What you need to do: When the line containing "You are a computer-use agent. Screen" appears in the entries below, begin printing there and stop after the line containing "You are a computer-use agent. The"; print each of those lines exactly and no other line.

Information supplied:
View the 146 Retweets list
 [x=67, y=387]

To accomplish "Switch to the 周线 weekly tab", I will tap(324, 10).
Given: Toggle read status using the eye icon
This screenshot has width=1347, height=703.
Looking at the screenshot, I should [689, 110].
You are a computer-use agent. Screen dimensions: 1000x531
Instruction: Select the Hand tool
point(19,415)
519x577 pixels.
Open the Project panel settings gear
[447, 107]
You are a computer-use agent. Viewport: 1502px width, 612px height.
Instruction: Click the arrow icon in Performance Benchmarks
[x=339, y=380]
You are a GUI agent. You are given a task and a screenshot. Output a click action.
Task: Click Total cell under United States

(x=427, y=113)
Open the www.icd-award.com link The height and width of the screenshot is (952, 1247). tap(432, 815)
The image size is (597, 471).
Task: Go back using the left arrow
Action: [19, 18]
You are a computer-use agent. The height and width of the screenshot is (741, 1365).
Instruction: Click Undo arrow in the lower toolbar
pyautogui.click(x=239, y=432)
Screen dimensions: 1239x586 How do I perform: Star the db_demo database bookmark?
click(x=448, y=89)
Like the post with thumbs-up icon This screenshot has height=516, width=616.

Exercise answer:
You are a computer-use agent. Screen dimensions: 1000x531
Instruction: Select the Hand tool
point(19,415)
519x577 pixels.
Open the Project panel settings gear
[447, 107]
You are a computer-use agent. Viewport: 1502px width, 612px height.
Instruction: Click the arrow icon in Performance Benchmarks
[x=339, y=380]
You are a GUI agent. You are given a task and a screenshot. Output a click action.
Task: Click Total cell under United States

(x=427, y=113)
Open the www.icd-award.com link The height and width of the screenshot is (952, 1247). tap(432, 815)
The image size is (597, 471).
Task: Go back using the left arrow
Action: [19, 18]
You are a computer-use agent. The height and width of the screenshot is (741, 1365).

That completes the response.